A Rabid Fox Bit Mama Francesca

Dear Hearts,

 

Summer grows a little thinner, giving us so much harvest, so much of her goodness.
Our summer meetings are a wonderful, easy place to come relax and remember the bounty of life,
of God’s gifts and mighty companions.

 

Here is your reminder to join! We meet tomorrow, Thursday at 7:30 at St.

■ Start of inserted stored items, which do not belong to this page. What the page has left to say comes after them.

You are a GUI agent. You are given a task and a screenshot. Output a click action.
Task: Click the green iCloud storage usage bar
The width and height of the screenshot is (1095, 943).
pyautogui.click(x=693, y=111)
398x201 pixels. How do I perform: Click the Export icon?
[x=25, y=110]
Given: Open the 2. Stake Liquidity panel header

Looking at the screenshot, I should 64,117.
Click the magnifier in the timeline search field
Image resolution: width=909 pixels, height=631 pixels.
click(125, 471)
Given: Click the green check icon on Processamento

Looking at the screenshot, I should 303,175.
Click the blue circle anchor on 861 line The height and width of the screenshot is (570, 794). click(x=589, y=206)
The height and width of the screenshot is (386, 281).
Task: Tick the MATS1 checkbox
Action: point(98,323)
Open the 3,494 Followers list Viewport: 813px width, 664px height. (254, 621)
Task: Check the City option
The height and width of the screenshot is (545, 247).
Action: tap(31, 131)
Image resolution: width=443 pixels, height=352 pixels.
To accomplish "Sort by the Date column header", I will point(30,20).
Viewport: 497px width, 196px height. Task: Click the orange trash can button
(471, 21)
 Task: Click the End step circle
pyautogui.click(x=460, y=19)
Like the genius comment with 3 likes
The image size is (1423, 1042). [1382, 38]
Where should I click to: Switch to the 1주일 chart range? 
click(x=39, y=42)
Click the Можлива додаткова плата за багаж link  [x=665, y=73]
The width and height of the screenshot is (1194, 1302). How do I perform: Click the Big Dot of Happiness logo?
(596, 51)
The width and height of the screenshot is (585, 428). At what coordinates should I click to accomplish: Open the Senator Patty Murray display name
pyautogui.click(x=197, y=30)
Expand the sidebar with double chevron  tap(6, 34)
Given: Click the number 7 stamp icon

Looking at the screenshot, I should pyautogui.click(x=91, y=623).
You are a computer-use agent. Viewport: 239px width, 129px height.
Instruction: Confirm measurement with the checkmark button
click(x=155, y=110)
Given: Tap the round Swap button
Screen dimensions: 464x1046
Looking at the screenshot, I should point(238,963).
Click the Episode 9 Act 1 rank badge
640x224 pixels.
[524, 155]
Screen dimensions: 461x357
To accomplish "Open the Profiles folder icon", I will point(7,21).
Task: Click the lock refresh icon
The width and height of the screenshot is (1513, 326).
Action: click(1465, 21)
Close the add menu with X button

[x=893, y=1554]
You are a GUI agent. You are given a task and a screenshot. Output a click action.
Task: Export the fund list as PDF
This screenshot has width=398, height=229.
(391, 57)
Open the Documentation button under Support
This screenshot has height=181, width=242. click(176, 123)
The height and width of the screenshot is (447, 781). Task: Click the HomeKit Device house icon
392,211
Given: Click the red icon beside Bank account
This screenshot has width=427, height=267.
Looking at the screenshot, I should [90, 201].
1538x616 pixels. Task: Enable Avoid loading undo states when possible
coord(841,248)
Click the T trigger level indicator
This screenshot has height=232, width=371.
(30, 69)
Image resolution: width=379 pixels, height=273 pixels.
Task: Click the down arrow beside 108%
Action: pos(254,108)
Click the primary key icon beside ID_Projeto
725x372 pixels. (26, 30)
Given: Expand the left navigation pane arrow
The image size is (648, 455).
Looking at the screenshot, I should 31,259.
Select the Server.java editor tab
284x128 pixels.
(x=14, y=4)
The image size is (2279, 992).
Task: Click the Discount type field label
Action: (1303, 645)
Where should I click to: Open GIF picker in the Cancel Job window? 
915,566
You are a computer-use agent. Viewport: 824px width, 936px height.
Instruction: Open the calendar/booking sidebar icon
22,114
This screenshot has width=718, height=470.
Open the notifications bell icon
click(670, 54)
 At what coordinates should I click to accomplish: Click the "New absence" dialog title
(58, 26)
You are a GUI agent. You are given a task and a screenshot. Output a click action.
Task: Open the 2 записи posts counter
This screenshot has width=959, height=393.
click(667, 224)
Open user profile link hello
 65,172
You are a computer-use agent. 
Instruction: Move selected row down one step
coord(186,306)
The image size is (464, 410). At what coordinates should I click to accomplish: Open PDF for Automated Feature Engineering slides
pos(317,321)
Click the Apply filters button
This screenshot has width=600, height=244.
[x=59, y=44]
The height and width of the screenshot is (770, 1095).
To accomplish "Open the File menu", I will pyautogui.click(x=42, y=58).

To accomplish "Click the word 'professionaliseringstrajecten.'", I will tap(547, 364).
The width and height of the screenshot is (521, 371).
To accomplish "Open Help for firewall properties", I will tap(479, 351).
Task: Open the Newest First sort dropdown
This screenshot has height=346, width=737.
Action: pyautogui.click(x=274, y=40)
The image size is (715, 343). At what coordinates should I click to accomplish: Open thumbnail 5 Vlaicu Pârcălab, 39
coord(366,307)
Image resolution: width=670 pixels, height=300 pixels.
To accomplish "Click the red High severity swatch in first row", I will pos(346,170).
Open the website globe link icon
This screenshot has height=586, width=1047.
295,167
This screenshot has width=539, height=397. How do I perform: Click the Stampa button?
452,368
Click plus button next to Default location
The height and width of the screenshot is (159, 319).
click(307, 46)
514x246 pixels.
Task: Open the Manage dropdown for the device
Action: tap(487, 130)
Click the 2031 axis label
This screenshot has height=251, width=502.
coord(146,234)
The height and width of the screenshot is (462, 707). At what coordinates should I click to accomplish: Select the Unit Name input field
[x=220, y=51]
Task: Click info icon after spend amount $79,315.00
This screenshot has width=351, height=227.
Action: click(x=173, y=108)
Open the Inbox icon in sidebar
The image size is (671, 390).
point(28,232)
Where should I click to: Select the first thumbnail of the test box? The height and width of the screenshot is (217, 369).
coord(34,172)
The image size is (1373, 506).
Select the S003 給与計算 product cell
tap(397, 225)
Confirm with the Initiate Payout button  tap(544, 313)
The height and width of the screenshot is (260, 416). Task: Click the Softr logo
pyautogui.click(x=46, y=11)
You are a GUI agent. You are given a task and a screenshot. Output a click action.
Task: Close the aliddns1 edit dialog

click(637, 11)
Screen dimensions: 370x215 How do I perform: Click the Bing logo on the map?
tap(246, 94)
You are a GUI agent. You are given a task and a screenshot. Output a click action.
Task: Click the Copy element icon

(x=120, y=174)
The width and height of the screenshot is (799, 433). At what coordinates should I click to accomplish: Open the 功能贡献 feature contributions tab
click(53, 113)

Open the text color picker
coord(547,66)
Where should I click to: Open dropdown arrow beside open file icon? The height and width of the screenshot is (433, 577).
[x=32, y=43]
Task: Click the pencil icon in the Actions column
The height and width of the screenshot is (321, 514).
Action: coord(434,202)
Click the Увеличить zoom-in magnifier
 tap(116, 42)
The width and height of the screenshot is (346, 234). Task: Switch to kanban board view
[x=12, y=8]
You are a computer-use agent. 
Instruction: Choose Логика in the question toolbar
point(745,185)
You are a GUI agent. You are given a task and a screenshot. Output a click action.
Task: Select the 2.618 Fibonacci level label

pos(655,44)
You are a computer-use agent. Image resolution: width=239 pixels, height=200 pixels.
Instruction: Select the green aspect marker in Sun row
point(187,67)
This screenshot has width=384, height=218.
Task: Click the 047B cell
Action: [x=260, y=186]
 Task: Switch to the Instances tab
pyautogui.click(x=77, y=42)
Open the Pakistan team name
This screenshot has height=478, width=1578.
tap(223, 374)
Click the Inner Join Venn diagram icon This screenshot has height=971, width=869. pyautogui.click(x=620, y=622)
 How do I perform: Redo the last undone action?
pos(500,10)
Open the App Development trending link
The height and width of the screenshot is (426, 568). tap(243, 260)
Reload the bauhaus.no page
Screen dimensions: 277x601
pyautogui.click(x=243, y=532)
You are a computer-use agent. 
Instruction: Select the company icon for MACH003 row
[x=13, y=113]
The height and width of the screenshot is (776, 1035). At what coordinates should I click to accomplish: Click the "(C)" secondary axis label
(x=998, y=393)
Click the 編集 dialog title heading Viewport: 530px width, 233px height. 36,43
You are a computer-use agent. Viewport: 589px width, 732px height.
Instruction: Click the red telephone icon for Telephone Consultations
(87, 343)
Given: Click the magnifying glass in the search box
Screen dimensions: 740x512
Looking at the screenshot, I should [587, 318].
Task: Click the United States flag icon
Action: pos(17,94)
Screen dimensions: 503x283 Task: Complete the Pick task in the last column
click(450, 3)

Michael’s Church. 
Below please find this week’s blog/poem inspired by my lesson this week:
There is a way to look on everything that lets it be to you another step to Him and to salvation of the world.  ACIM WB 193 5
all love,
marybeth
July 30 2018      A Rabid Fox Bit Mama Francesca       marybethscalice

 

A rabid fox bit Mama Francesca’s legs 11 times.
Her daughter said she was just glad it was her mother
and not her little girl that took those teeth.
If we have to be wounded,
If we have to suffer attack,
let it be someone who can handle it.  Right?

 

Something about this thinking
hurts my head; hurts my legs.
like the teeth of the fox are embedded
in my shinbone.
I feel if Mama was attacked,
so was I,
so was the child.
We all tear.

 

Maybe this is what He meant when He said,
Be merciful.

 

Mercy for Mama.
Mercy for her daughter.
Mercy for the baby girl.
Mercy for the fox.
Mercy for me,

 

because none of us suffer madness better,
or easier, than another.
We are all somebody’s meat.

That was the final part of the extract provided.